What the task asks>
Show, from the records below, all lines that contain the word "blue".

Source data>
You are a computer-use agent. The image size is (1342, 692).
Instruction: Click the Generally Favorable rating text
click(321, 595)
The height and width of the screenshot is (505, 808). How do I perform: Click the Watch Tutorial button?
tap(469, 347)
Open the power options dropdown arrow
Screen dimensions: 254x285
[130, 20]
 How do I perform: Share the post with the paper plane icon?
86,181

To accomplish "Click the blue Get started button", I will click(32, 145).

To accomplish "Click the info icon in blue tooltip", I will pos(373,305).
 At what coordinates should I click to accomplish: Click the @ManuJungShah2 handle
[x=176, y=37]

==

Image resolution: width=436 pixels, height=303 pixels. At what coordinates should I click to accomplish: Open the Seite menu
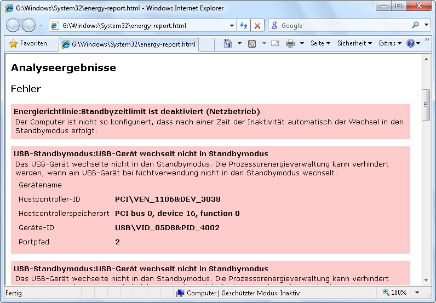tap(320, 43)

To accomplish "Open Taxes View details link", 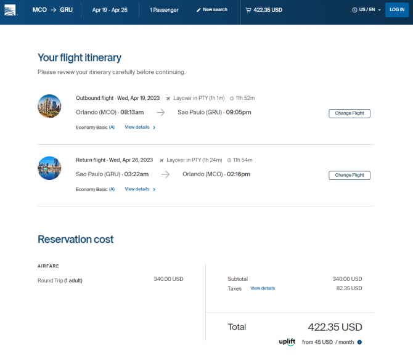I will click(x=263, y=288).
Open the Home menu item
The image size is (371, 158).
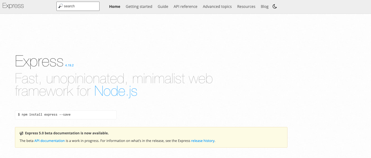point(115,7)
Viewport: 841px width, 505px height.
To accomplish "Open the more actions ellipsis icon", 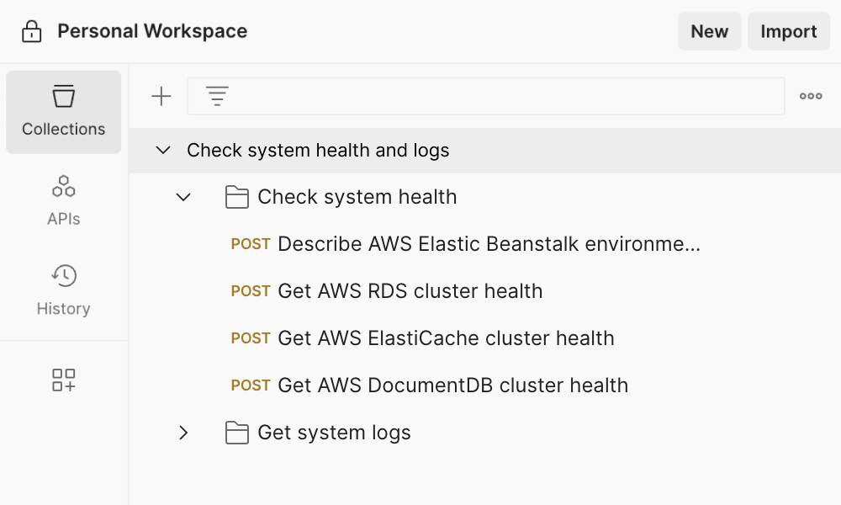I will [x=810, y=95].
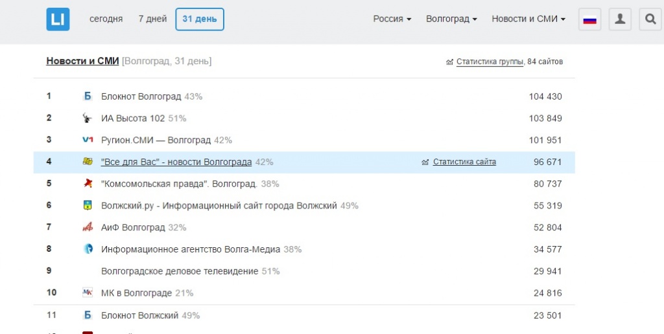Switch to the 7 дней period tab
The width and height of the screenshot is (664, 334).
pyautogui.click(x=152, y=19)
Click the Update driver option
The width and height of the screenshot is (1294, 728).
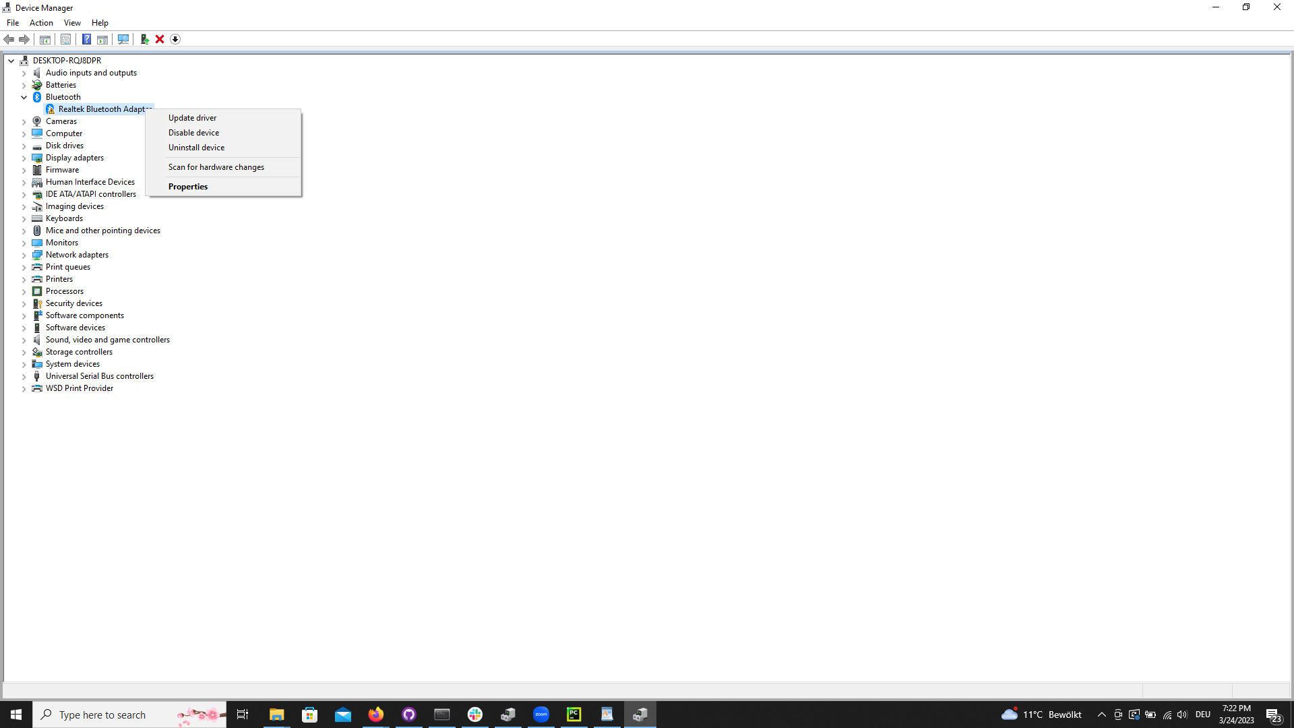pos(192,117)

* * *

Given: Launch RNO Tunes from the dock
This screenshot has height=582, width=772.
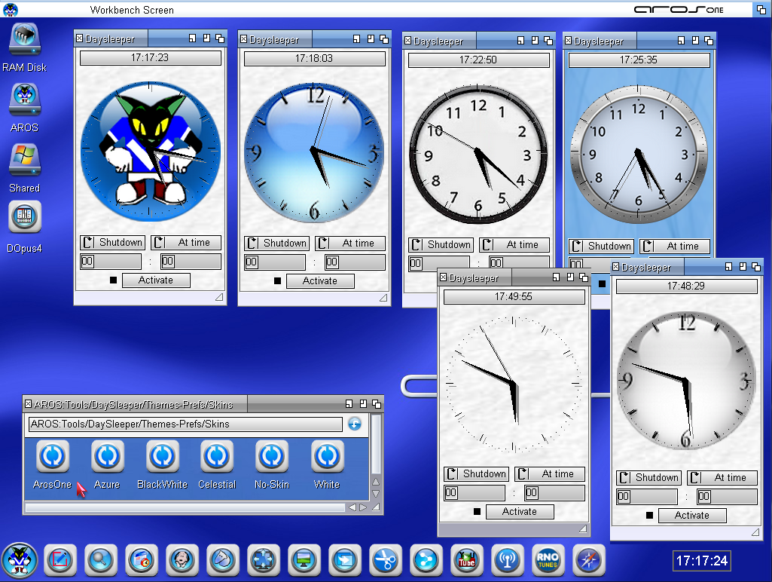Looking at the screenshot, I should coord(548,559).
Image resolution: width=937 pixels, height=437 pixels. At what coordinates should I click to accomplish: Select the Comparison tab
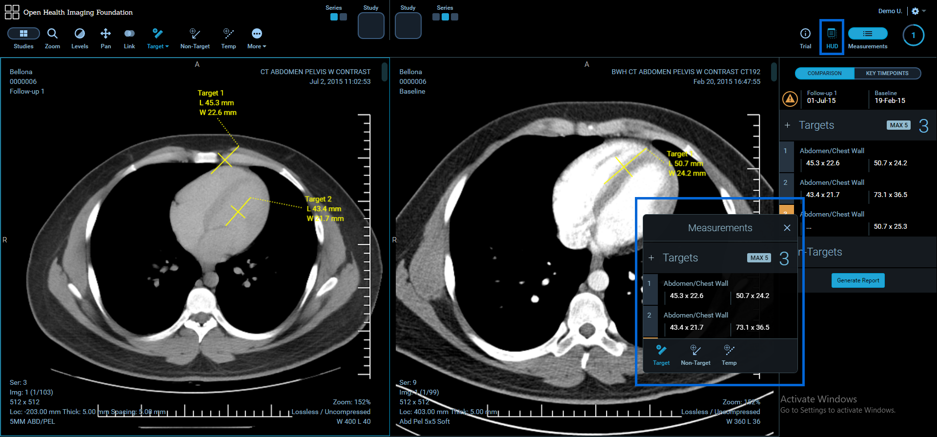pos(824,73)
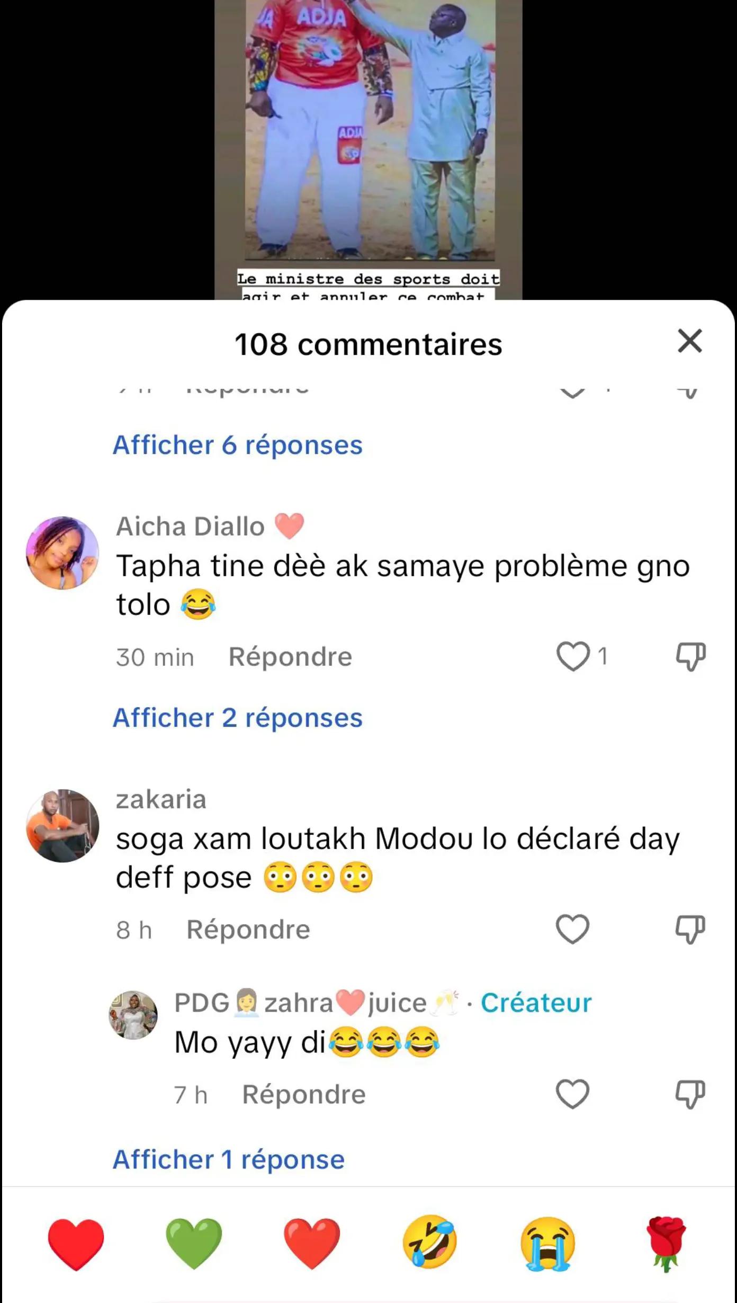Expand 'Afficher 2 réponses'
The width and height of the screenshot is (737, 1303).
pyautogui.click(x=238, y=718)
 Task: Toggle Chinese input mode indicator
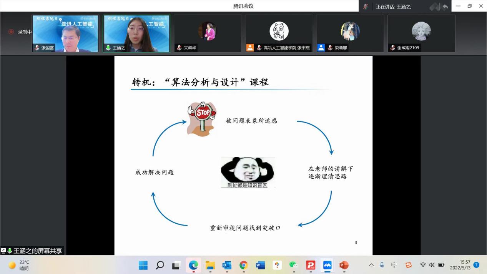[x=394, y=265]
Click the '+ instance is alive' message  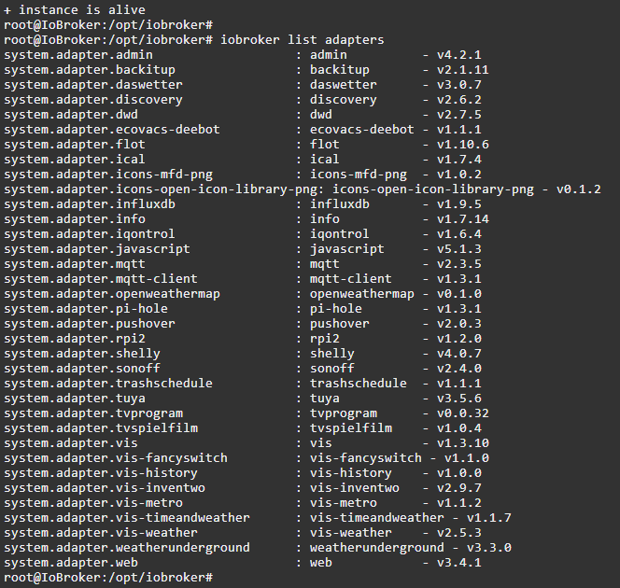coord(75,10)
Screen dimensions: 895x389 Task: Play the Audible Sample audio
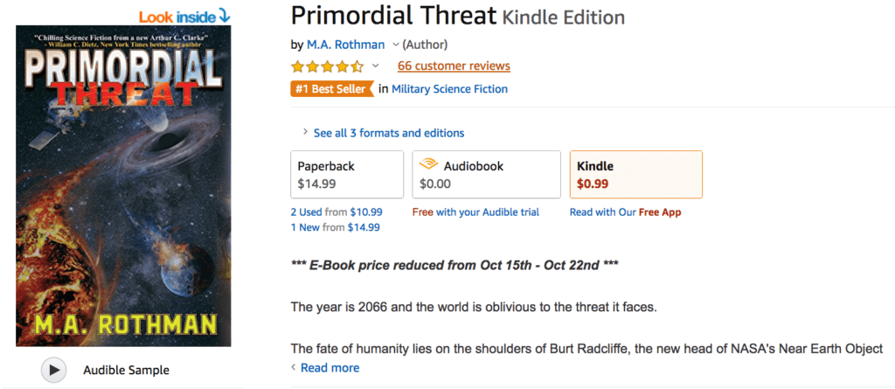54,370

Result>
To accomplish "Click the blue Get started button", I will click(32, 145).
To accomplish "Click the info icon in blue tooltip", I will pos(373,305).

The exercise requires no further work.